Tübingen geht Sonderweg
Ist eine Einwegsteuer die Lösung, wie sie die Stadt Tübingen eingeführt und damit nach eigenen Aussagen die Müllberge bereits reduzieren konnte? Claudia Patzwahl ist die Projektleiterin Verpackungssteuer in Tübingen. Offizielle Zahlen konnten noch nicht erhoben werden, sagt sie, aber die Effekte der Steuer auf Einwegverpackungen seien täglich auf Tübingens Straßen zu sehen. Es gebe viel weniger Verpackungsmüll und deutlich mehr Menschen würden mit Mehrwegverpackungen durch die Innenstadt laufen.

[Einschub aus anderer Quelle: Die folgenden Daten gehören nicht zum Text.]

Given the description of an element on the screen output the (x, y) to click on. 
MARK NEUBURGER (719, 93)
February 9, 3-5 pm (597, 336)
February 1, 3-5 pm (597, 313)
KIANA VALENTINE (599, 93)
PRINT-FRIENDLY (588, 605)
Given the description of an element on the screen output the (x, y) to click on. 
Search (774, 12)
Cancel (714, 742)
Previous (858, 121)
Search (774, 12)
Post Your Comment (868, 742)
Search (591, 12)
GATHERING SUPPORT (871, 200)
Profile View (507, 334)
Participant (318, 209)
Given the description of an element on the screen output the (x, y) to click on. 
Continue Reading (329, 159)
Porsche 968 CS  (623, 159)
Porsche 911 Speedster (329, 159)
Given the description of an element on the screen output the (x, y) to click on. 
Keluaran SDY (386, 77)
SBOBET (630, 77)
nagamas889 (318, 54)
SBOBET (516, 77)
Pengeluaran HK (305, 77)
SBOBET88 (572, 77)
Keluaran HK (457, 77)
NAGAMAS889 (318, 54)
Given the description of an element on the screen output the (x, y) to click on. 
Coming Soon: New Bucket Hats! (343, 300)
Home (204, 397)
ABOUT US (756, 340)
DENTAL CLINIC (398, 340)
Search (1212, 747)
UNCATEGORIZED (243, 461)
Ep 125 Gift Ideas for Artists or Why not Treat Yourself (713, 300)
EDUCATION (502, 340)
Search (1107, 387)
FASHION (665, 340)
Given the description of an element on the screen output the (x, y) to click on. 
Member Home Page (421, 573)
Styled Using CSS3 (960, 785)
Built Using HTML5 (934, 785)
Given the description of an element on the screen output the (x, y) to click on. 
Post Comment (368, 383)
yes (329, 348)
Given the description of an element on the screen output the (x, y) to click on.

Gesetz soll ausgeweitet werden
Neben der Ausweitung der Mehrwegangebotspflicht auch auf Pappe und Aluminium fordern viele auch ein einheitliches Mehrwegsystem, mit dem man die Mehrwegverpackungen bei allen großen deutschen Gastronomieketten zurückgeben kann. Denn noch immer gibt es viele verschiedene Hersteller für Mehrwegverpackungen. Für die Kunden und Kundinnen kann das schnell unübersichtlich und umständlich werden.
Mittlerweile hat das Bundesumweltministerium einen Gesetzentwurf vorgelegt, mit dem alle Einwegverpackungen, egal ob aus Plastik, Aluminium oder Pappe, in die Mehrweg-Angebotspflicht aufgenommen würden. Derzeit berät die Bundesregierung darüber. Klar ist: So, wie die Mehrweg-Angebotspflicht bisher gestaltet ist, scheint sie keine Verpackungswende herbeiführen zu können.